Wavelength conversion for single-photon polarization qubits through continuous variable quantum teleportation

TL;DR

This paper proposes a method for wavelength converting single-photon polarization qubits using continuous variable quantum teleportation, enabling efficient long-distance quantum communication over optical fibers.

Contribution

It introduces a novel wavelength conversion device utilizing continuous variable quantum teleportation with entangled photon sources generated in rubidium vapor cells.

Findings

Efficient conversion between near-infrared and telecom wavelengths for single-photon qubits.

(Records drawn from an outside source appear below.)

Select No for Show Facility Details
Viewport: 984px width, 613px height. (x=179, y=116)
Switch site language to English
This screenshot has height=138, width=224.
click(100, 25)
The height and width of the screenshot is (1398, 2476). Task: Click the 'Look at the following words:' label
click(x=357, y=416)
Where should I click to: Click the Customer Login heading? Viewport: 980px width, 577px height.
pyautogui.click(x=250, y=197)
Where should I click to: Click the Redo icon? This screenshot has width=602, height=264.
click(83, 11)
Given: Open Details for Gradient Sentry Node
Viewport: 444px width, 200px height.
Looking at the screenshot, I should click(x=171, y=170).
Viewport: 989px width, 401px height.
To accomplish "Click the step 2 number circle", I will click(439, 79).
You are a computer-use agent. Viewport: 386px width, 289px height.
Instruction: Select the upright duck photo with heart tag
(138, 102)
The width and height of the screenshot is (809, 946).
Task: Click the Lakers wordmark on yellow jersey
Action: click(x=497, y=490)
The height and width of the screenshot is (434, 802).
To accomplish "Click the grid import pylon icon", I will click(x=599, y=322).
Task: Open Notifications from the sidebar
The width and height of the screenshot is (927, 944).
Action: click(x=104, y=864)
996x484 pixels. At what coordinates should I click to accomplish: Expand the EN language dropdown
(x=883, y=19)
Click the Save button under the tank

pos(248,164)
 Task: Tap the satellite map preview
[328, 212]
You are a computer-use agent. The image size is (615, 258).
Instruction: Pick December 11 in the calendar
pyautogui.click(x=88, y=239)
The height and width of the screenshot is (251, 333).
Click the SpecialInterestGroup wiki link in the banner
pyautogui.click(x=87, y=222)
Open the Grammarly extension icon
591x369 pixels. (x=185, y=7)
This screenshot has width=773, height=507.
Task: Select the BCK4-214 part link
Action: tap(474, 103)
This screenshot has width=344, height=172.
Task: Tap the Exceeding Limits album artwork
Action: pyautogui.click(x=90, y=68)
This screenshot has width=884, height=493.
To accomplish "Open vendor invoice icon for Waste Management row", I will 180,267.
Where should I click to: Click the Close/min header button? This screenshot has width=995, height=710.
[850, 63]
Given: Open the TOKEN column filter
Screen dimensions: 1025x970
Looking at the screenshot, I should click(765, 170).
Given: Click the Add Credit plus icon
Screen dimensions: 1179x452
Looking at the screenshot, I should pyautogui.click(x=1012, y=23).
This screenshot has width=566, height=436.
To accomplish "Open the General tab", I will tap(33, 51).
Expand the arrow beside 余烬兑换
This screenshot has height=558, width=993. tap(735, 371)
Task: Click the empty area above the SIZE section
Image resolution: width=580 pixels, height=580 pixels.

Use of non-degenerate two-mode squeezed states for teleportation.

Potential for enabling long-distance quantum networks.

Abstract

A quantum internet connects remote quantum processors that need interact and exchange quantum signals over a long distance through photonic channels. However, these quantum nodes are usually composed of quantum systems with emitted photons unsuitable for long-distance transmission. Therefore, quantum wavelength conversion to telecom is crucial for long-distance quantum networks based on optical fiber. Here we propose wavelength conversion devices for single-photon polarization qubits using continuous variable quantum teleportation, which can efficiently convert qubits between near-infrared (780/795 nm suitable for interacting with atomic quantum nodes) and telecom wavelength (1300-1500 nm suitable for long-distance transmission). The teleportation uses entangled photon sources (i.e., non-degenerate two-mode squeezed state) that can be generated by four-wave mixing in rubidium atomic vapor cells, with a diamond configuration of atomic transitions. The entangled fields can be emitted in two orthogonal polarizations with locked relative phase, making them especially suitable for interfacing with single-photon polarization qubits. Our work paves the way for the realization of long-distance quantum networks.